"Once authorities identify a bubble, the next step is figuring out how to deal with it. Fed officials appear uncomfortable with the idea of raising interest rates to prick a bubble, because rates affect a wide swath of economic activity, and a bubble may be confined to just one area.
"Monetary policy, for which we in the Federal Reserve are responsible, is a blunt instrument with economy-wide effects," said Federal Reserve Bank of Minneapolis President Gary Stern. "We should not pretend that actions taken to rein in those asset-price increases, which seemingly outstrip economic fundamentals, won't in the short run curtail to some extent economic growth and employment."

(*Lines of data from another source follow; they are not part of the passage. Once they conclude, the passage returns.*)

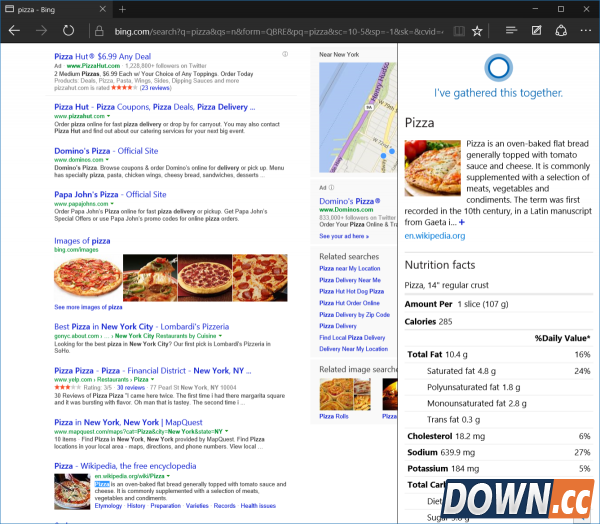Open the Make a Web Note tool
600x524 pixels.
tap(537, 31)
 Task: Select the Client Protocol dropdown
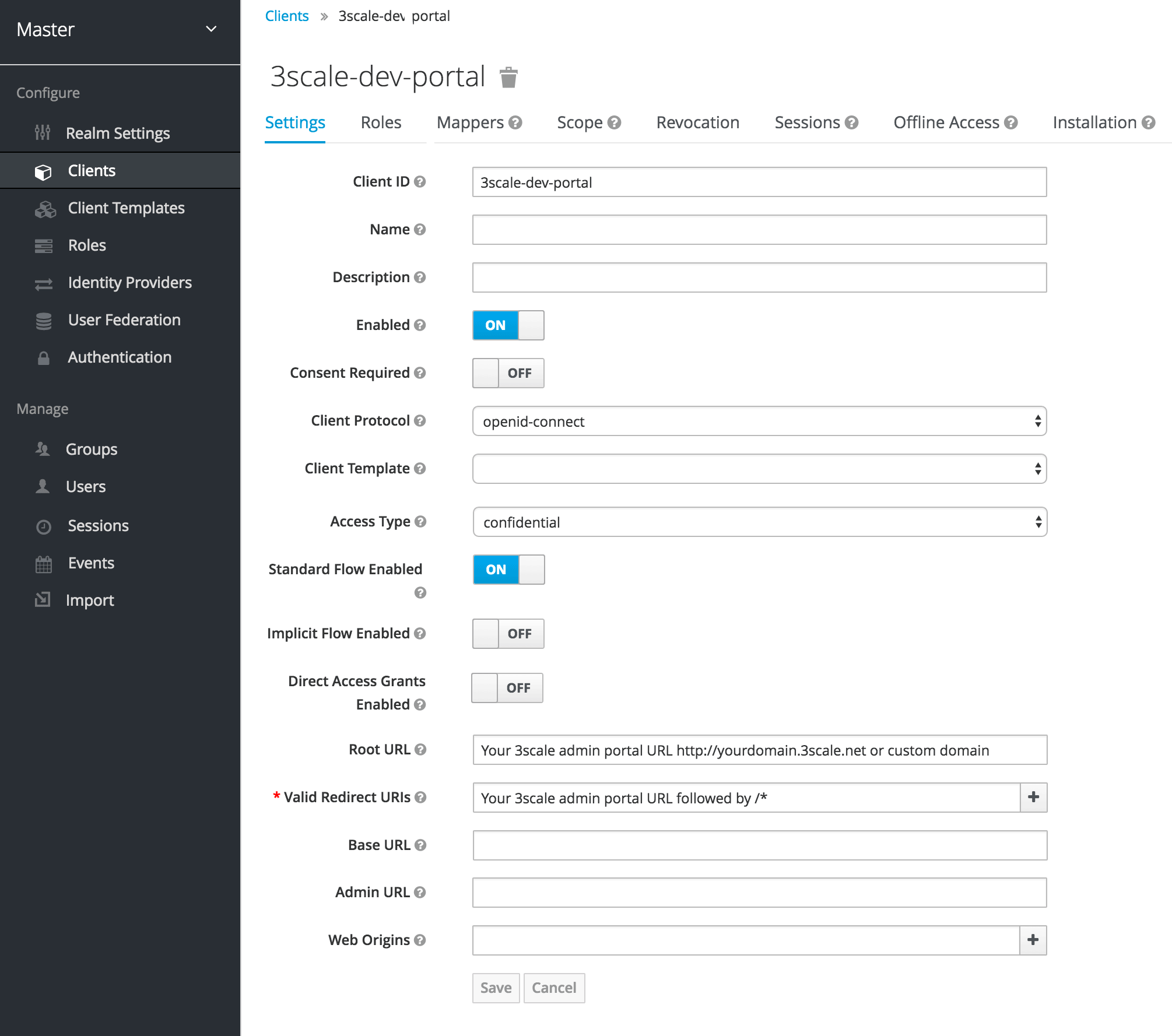click(760, 421)
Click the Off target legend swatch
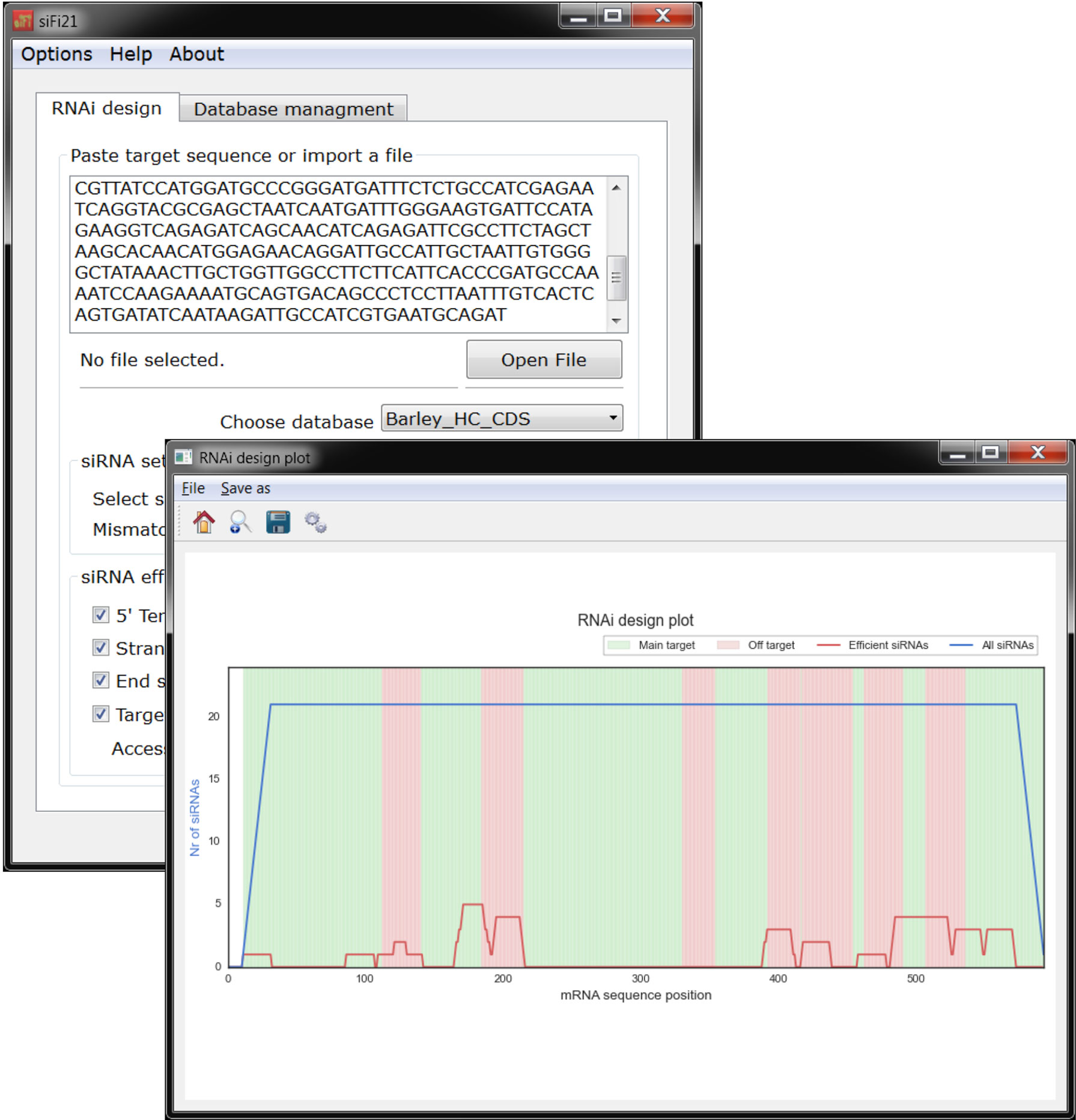 (728, 645)
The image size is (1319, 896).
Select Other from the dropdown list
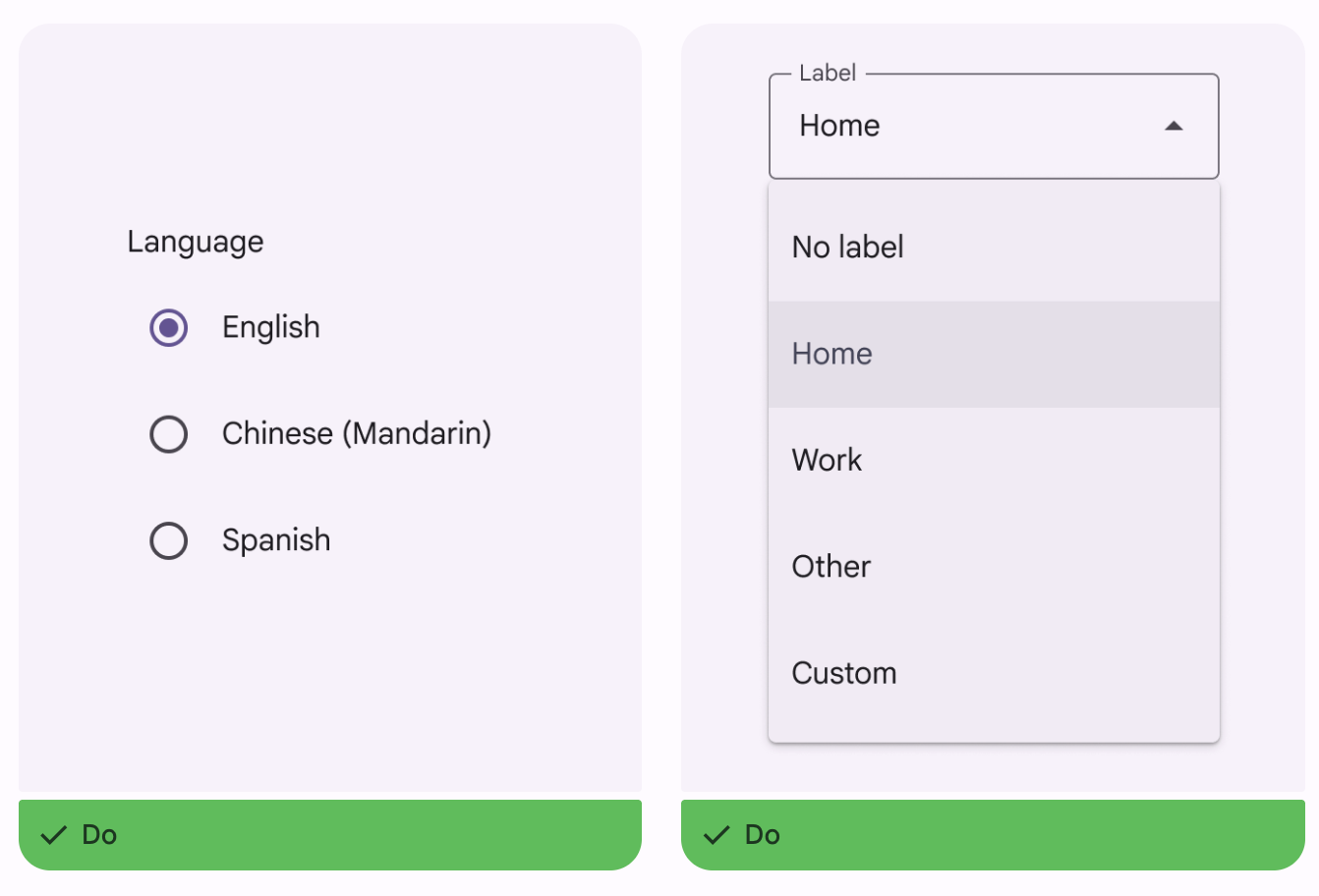click(993, 567)
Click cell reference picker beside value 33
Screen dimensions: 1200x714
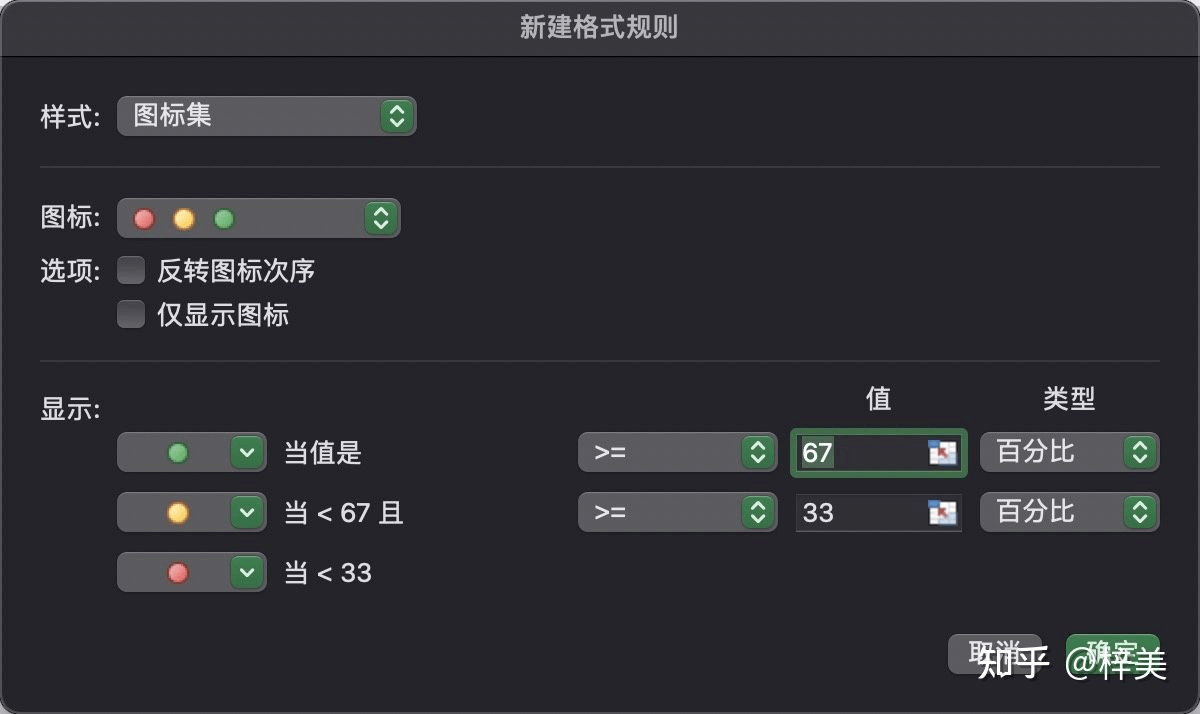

Fed officials are leaning toward regulating financial firms with more of a focus on how they are contributing to risk throughout the financial system. This approach could also have drawbacks, said Princeton economist Hyun Song Shin.
"These Wall Street people are very intelligent, and their incentives are so vast that they're going to find a way to go around the rules you set down," he said. "Leaning against the wind by raising interest rates in the face of what seems like a credit boom is one way of at least damping down on potential excesses."
This is the issue. If the Fed causes a slowdown in the economy in order to avoid a bubble, will that be accepted, or will people decry their action as limiting growth without enough cause. On the other hand, through lobbying and other means, they might not be able to deal with the problem companies effectively.